Fundamentals of Success in Education.
One critical aspect of a student’s time spent at school; which is often overlooked by parents when choosing a school; is the ethos which the school engenders in its pupils. While it is easy to look at class size, pupil-teacher ratios and even academic grades, the way in which the students behave and, importantly, are expected to behave is more difficult for a parent to assess in a short time.
In fact, even though this element of a school’s culture can be difficult to assess, it is just as important to a child’s wellbeing and happiness, and indeed future success, as those other areas of a school’s life which are sometimes given sole attention.
The standards of behavior in a school have been shown in study after study to have a direct impact on the academic standards and outcome of the students.
We realise that this issue is critical and have spent a great deal of time and effort to ensure a culture of healthy mutual respect and disciplined behaviour. Students greet teachers in the corridors with “Good morning, Mr. Embley” and the teachers will respond in kind. When an adult enters the classroom, the students stand as a mark of respect. These small habits are only an illustration; the culture of mutual respect requires constant attention and reinforcement.
Other aspects of this culture of social graces are seen in the dining hall, where student table manners are monitored and older students assist younger students with their food and eating habits. Attention to the details of uniform are at times seen as stifling by some students, but in time come to be seen as a matter of pride and belonging.

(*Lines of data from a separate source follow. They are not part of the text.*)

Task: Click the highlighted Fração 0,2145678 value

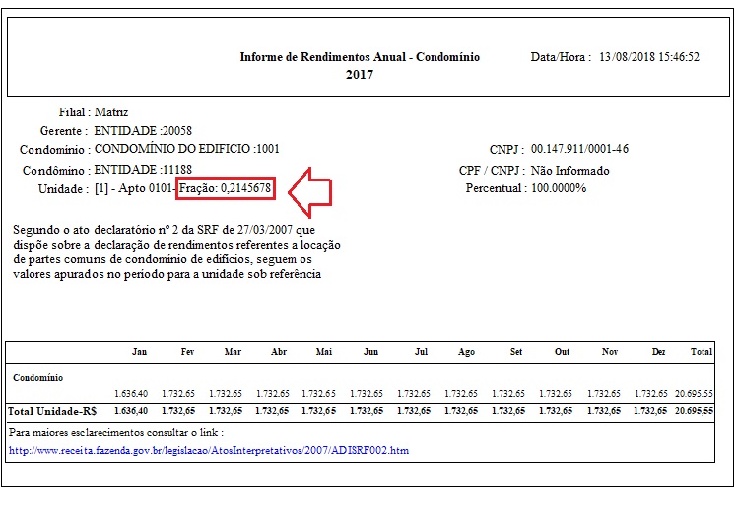Action: click(x=225, y=187)
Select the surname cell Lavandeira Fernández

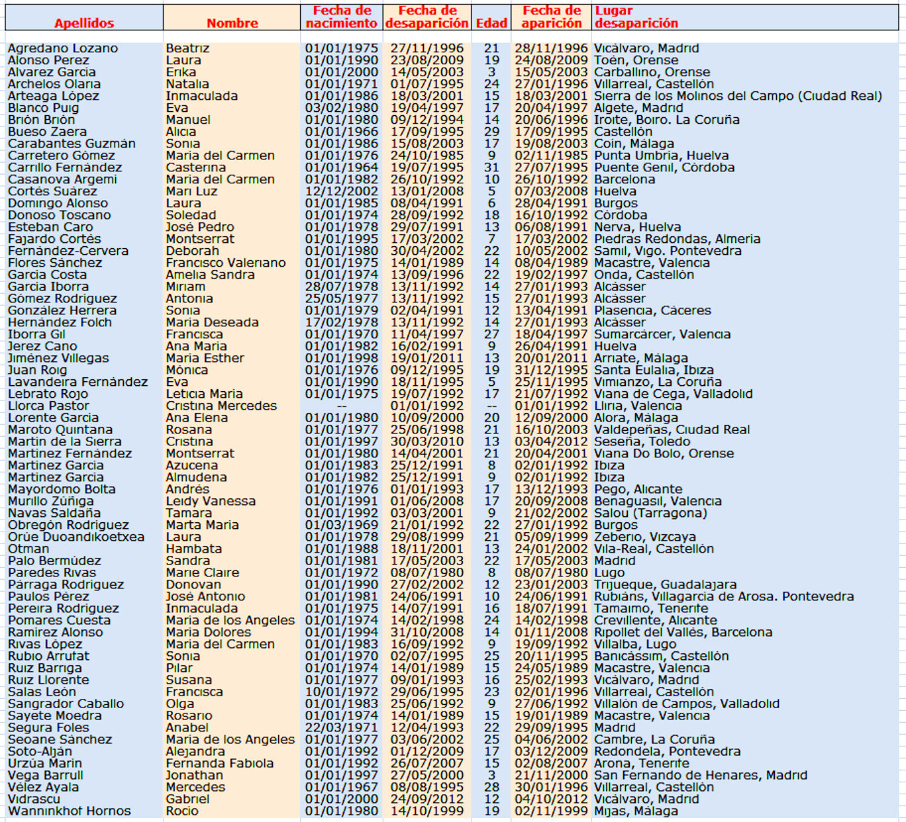point(77,382)
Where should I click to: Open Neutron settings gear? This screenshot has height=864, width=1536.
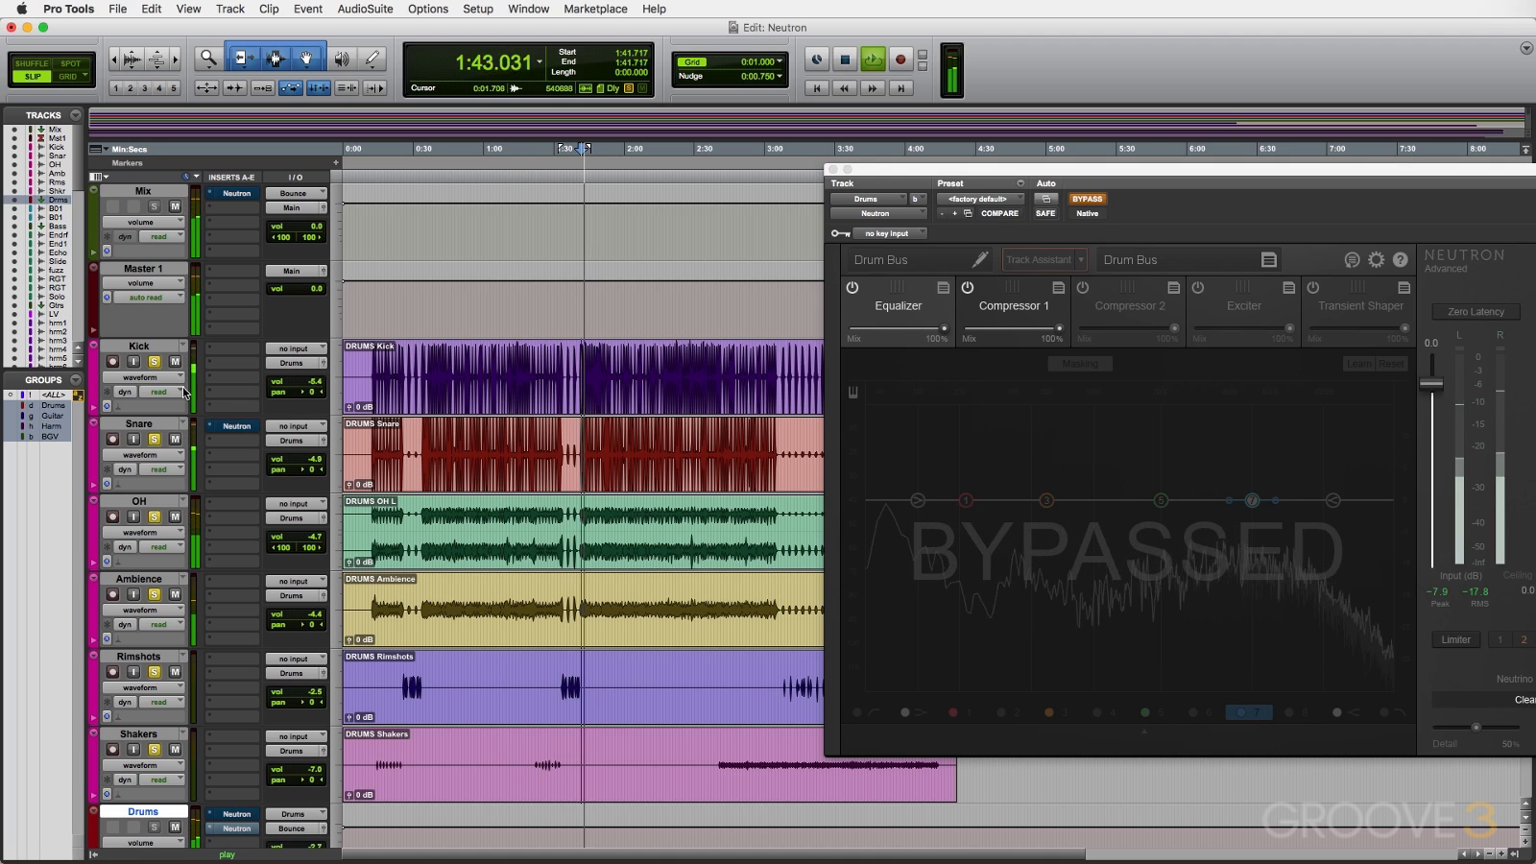1376,260
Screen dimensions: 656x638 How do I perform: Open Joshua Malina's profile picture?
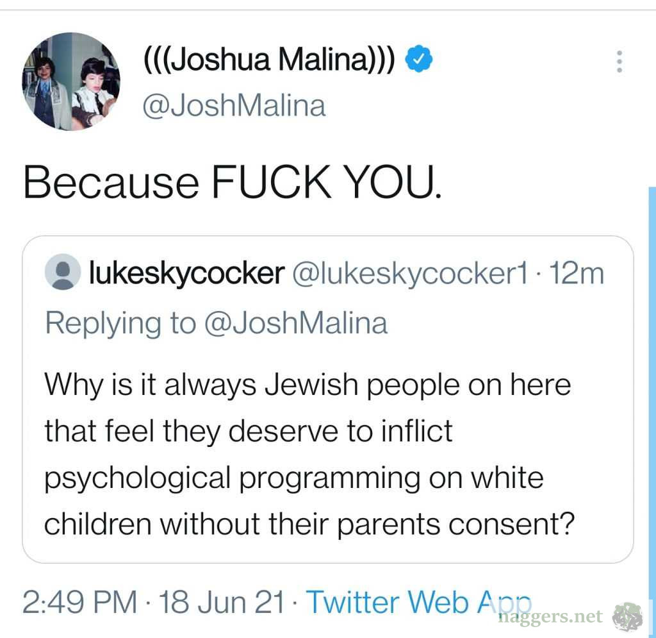pos(71,81)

These might seem at first glance to be small things, but as any parent will know, consistent high expectations coupled with guidance and a feeling of safety are crucial to the proper development of any child.

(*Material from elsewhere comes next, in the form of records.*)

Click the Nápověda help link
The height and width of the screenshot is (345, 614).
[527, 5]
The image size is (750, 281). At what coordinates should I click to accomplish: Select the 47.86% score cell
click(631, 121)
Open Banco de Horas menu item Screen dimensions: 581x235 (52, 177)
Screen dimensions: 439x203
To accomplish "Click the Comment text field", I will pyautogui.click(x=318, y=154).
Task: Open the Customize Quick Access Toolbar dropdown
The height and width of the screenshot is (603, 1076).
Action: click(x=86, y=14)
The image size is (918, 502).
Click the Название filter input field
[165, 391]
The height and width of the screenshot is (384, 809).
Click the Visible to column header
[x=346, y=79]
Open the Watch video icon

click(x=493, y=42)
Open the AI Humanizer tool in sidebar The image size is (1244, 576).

Engendering a well-behaved and socially adept student body has direct consequences for the school as a whole. Students pick up the habits of those around them very quickly, and if role models display poor behaviour this can quickly spread, leading otherwise well-mannered children down a path to less desirable consequences. Of course, all this feeds back into the academic life of a school. Teachers who are not spending many hours dealing with petty or indeed not so petty, matters of discipline or respect can focus their energies on inspiring young minds and helping students to achieve.

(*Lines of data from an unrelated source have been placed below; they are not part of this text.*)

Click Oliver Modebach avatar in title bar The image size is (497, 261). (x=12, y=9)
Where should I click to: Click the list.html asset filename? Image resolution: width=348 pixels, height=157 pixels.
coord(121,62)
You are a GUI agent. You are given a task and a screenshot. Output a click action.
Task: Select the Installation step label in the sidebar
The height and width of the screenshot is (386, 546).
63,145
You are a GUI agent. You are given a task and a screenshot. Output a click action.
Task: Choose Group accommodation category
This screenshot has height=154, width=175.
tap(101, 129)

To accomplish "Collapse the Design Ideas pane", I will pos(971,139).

As mentioned earlier, it is not only the students who are expected to take up this behavioural pattern of respect and good manners. The teaching and administration staff of the school have a role in modelling this behavior and setting a good example. It is vital that all members of staff are committed to upholding the values of the school and demonstrating them to the pupils at all times.
In these modern times it’s important to note that these values are not aimed at stifling creativity or marking a return to some of the less pleasant “children should be seen and not heard” attitudes of the past. Children can be encouraged to thrive and do, in fact, feel more secure in a compassionate, structured, pleasant atmosphere of simple good manners and behaviour. Some traditional types of behaviour are worth maintaining and adapting to serve students in the world today.
This includes adapting them to the new “netiquette” and Internet safety issues that students must now be aware of. The idea that children today are born knowing how to use the Internet and how to stay safe while online is patently untrue. The idea that there are no social norms to be respected while online is also false. Keeping a careful eye on these matters is vital for the safety and development of the children in our care as they learn to use these vital tools.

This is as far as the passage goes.